■ **Required task A**: Could you express the entries from the line with "This screenshot has height=450, width=600." to the line with "click(111, 184)", both included, as a JSON list of strings with one string per line and blank lines omitted?
■ **Required task B**: Can you write the next part of the risk factors for an exploration stage company without reserves, picking up after its last sentence?

■ **Text excerpt**:
>> BEGIN

17. | We are an exploration stage company and the probability that commercially viable deposits or “reserves” exists in the property is extremely remote. |
We are an exploration stage company with no known commercially viable deposits, or “reserves” on our property. Therefore, determination of the existence of a reserve will depend on appropriate and sufficient exploration work and the evaluation of legal, economic, and environmental factors. If we fail to to find a commercially viable deposit on our property our financial condition and results of operations will suffer. If we cannot generate income from the property we will have to cease operation which will result in the loss of your investment.
18. | We expect losses to continue in the future because we have no reserves and, consequently, no revenue to offset losses. |
Based upon current plans and the fact that we currently do not have any reserves, we expect to incur operating losses in future periods. This will happen because there are expenses associated with the acquisition of, and exploration of natural resource properties which do not have any income-producing reserves. We cannot guarantee that we will be successful in generating revenues in the future. Failure to generate revenues may cause us to go out of business. We will require additional funds to achieve our current business strategy and our inability to obtain additional financing will interfere with our ability to expand our current business operations.

>> END

■ **Entries contained in a dataset**:
>> BEGIN

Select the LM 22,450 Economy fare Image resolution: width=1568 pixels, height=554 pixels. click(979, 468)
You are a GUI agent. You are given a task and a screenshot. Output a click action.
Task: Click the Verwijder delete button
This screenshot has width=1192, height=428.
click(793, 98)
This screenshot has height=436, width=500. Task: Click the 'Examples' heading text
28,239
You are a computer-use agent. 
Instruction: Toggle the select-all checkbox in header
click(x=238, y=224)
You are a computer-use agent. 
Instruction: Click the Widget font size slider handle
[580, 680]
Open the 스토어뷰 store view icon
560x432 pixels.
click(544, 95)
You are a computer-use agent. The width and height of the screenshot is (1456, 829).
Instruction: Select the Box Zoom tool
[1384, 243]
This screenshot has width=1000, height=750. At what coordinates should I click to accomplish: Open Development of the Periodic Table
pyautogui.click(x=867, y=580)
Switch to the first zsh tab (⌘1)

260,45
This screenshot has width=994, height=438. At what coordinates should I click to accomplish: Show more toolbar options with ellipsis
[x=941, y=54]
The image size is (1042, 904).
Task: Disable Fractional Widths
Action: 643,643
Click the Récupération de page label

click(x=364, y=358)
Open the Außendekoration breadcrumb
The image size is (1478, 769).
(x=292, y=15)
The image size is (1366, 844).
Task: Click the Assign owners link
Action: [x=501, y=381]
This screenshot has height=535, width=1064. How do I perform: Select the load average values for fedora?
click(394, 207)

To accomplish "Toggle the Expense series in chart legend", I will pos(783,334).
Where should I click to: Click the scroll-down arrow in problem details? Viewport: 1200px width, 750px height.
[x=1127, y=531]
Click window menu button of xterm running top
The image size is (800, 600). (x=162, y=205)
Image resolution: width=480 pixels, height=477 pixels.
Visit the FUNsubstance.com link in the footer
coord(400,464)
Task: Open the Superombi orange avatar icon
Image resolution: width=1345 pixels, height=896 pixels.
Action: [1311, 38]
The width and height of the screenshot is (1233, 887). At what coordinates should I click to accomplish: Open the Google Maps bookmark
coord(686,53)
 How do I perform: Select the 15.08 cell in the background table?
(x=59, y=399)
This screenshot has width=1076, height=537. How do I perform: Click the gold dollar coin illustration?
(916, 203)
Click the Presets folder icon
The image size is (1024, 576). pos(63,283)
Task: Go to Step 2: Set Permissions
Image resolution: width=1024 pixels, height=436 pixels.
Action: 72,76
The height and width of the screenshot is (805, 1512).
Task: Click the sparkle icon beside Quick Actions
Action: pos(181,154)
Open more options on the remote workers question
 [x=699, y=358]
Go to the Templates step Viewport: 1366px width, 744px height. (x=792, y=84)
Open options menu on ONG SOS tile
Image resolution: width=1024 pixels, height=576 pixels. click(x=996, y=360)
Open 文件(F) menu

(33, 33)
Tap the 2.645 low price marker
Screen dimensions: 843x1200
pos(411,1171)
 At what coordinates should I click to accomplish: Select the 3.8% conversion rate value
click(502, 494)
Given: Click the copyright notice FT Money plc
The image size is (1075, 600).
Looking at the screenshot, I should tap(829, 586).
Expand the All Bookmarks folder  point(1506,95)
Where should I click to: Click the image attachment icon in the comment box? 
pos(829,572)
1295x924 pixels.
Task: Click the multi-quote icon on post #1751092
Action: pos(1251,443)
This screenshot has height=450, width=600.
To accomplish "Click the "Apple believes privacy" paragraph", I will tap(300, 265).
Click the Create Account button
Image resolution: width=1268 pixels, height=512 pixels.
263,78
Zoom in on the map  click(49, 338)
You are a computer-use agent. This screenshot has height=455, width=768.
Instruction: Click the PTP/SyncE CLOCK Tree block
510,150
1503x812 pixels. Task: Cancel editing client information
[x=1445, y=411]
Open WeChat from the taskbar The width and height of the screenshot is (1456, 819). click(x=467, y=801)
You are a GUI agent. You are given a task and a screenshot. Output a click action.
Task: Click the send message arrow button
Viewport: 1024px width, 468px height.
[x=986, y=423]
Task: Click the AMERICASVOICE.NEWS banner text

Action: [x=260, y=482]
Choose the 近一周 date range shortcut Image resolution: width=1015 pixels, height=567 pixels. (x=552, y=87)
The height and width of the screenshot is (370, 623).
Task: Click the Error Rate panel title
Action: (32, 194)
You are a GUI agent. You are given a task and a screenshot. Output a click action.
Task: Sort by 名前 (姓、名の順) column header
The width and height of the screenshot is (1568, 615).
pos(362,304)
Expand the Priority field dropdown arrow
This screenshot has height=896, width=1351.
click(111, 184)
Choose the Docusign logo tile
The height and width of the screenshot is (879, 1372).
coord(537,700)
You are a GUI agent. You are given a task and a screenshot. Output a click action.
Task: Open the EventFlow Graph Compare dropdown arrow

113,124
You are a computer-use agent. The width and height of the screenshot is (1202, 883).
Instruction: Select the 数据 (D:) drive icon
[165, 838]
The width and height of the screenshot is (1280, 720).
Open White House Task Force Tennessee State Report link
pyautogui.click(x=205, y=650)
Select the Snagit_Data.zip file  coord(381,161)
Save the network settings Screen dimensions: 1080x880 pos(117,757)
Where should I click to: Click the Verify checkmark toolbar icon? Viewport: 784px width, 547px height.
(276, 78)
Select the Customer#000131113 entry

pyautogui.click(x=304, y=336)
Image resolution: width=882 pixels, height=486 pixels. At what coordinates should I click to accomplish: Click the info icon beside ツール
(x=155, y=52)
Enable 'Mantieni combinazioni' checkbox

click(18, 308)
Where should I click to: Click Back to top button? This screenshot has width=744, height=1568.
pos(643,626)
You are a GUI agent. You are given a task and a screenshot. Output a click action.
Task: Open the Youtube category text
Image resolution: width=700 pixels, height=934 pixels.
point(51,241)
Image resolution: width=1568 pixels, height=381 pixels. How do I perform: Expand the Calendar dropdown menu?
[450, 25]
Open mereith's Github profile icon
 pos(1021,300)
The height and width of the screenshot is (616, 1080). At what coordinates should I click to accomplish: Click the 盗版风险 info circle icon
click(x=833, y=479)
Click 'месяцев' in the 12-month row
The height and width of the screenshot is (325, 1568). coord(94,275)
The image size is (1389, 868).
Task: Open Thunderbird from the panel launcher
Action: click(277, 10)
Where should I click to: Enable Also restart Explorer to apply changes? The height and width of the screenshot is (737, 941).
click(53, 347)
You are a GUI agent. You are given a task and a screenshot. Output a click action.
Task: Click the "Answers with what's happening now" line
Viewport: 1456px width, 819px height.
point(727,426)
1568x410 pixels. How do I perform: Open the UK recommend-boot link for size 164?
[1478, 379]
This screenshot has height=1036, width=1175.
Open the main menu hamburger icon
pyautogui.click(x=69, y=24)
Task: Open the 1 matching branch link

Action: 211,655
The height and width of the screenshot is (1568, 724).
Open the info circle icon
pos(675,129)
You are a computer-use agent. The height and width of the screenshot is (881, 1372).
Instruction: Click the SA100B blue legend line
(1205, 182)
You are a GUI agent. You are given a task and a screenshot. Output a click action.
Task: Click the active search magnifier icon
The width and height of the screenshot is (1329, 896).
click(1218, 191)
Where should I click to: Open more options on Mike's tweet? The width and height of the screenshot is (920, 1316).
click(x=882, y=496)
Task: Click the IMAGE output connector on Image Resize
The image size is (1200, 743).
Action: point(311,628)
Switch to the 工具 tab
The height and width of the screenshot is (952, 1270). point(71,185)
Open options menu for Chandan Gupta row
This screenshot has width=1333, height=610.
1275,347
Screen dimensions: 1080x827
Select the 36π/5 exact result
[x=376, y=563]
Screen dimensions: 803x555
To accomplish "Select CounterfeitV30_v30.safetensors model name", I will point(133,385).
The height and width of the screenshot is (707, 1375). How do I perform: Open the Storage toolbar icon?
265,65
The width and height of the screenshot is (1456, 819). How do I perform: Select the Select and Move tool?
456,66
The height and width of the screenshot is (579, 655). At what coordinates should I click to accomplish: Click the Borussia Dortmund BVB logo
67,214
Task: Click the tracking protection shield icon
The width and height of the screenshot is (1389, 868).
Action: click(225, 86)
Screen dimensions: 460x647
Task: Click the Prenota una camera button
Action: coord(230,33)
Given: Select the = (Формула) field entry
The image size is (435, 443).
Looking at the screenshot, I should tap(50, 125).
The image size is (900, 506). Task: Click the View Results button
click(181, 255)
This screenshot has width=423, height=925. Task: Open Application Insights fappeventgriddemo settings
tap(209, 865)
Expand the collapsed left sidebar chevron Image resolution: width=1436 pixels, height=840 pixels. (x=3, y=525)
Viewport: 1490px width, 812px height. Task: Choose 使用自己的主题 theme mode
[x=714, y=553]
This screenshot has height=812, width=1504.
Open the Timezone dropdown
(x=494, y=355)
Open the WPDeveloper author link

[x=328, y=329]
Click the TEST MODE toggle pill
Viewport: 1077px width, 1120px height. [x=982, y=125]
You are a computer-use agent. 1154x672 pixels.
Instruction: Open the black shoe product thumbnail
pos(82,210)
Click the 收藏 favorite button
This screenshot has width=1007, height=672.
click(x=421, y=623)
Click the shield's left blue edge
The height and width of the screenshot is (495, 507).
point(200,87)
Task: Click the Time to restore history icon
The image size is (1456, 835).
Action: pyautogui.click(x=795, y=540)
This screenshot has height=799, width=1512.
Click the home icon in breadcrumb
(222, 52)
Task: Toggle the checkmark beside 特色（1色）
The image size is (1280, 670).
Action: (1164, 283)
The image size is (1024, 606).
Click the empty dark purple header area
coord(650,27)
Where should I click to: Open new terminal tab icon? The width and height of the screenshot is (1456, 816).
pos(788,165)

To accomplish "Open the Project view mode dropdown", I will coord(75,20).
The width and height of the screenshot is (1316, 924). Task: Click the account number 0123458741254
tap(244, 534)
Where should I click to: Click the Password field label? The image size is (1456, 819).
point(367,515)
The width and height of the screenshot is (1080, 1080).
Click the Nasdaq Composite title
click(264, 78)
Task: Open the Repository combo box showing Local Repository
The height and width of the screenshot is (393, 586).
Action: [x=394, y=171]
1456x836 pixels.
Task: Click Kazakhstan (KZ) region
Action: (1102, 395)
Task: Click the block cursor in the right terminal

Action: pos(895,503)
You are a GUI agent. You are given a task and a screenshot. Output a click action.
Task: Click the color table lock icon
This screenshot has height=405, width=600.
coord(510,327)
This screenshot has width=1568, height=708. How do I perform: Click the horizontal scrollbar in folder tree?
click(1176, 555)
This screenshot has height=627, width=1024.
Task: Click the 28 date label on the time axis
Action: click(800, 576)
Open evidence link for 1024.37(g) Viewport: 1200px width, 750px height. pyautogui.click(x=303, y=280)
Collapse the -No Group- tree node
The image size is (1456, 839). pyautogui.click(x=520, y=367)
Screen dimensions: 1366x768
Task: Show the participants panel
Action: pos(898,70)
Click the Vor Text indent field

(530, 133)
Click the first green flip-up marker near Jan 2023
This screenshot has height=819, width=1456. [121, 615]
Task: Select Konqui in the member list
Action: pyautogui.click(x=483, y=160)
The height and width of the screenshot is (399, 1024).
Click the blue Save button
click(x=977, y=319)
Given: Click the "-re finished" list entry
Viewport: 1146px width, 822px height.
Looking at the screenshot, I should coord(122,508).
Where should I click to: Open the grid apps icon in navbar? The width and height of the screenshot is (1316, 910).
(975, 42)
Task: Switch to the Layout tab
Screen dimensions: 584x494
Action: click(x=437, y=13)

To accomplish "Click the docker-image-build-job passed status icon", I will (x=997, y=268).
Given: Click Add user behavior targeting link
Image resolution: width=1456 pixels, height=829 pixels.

>> END

■ **Task output A**:
[
  "This screenshot has height=450, width=600.",
  "To accomplish \"Click the \"Apple believes privacy\" paragraph\", I will tap(300, 265).",
  "Click the Create Account button",
  "Image resolution: width=1268 pixels, height=512 pixels.",
  "263,78",
  "Zoom in on the map  click(49, 338)",
  "You are a computer-use agent. This screenshot has height=455, width=768.",
  "Instruction: Click the PTP/SyncE CLOCK Tree block",
  "510,150",
  "1503x812 pixels. Task: Cancel editing client information",
  "[x=1445, y=411]",
  "Open WeChat from the taskbar The width and height of the screenshot is (1456, 819). click(x=467, y=801)",
  "You are a GUI agent. You are given a task and a screenshot. Output a click action.",
  "Task: Click the send message arrow button",
  "Viewport: 1024px width, 468px height.",
  "[x=986, y=423]",
  "Task: Click the AMERICASVOICE.NEWS banner text",
  "Action: [x=260, y=482]",
  "Choose the 近一周 date range shortcut Image resolution: width=1015 pixels, height=567 pixels. (x=552, y=87)",
  "The height and width of the screenshot is (370, 623).",
  "Task: Click the Error Rate panel title",
  "Action: (32, 194)",
  "You are a GUI agent. You are given a task and a screenshot. Output a click action.",
  "Task: Sort by 名前 (姓、名の順) column header",
  "The width and height of the screenshot is (1568, 615).",
  "pos(362,304)",
  "Expand the Priority field dropdown arrow",
  "This screenshot has height=896, width=1351.",
  "click(111, 184)"
]

■ **Task output B**:
19. | We may not have the funds to purchase all of the supplies, manpower and materials we need to begin exploration which could cause us to delay or suspend operations. |
Competition and unforeseen limited sources of supplies in the industry could result in occasional spot shortages of supplies, manpower and certain equipment such as bulldozers and excavators that we might need to conduct exploration. If there is a shortage or scarcity, we cannot compete with larger companies in the exploration industry for supplies, manpower and equipment. In the event that the prices for such resources rise above our affordability levels, we may have to delay or suspend operations. In the event we are forced to limit our exploration activities, we may not find any minerals, even though our properties may contain mineralized material. Without any minerals we cannot generate revenues and you may lose your investment.
20. | Because of the early stage of development and the nature of our business, our securities are considered highly speculative. |
Our securities must be considered highly speculative, generally because of the nature of our business and the early stage of its development. We are engaged in the business of exploring and, if warranted and feasible, developing natural resource properties. Our current property is in the exploration stage only and is without known reserves of natural resources. Accordingly, we have not generated any revenues nor have we realized a profit from our operations to date and there is little likelihood that we will generate any revenues or realize any profits in the short term. Any profitability in the future from our business will be dependent upon locating and developing economic reserves of natural resources, which itself is subject to numerous risk factors as set forth herein. Since we have not generated any revenues, we will have to raise additional monies through the sale of our equity securities or debt in order to continue our business operations.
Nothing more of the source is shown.